§ Provided material

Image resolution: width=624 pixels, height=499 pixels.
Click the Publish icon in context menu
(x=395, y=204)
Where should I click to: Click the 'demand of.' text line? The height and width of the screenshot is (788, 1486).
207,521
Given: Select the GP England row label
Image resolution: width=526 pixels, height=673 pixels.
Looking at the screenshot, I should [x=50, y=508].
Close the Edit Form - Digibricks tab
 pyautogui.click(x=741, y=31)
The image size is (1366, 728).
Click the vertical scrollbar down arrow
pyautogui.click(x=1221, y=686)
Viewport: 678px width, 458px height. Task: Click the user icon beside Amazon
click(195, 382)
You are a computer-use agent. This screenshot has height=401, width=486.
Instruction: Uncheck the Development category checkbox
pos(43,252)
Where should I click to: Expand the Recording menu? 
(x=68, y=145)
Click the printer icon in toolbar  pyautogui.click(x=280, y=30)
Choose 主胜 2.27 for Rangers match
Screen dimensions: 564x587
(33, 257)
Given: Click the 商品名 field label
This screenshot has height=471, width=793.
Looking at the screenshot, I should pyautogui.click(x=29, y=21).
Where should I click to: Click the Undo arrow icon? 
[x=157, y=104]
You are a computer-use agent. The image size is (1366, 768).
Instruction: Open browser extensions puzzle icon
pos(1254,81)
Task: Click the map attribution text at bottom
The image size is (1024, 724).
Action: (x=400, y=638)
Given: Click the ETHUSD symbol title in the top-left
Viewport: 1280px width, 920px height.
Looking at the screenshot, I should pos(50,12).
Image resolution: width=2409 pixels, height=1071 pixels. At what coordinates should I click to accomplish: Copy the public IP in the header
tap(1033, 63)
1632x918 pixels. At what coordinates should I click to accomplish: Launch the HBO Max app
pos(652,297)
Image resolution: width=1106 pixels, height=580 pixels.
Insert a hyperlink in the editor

§ Work instructions
Give back, unchanged, the run of lines in the listing above that begins at the line containing "You are a computer-use agent. The" and ends at the line containing "Given: Click the ETHUSD", both included.

§ Problem solution
You are a computer-use agent. The image size is (1366, 768).
Instruction: Open browser extensions puzzle icon
pos(1254,81)
Task: Click the map attribution text at bottom
The image size is (1024, 724).
Action: (x=400, y=638)
Given: Click the ETHUSD symbol title in the top-left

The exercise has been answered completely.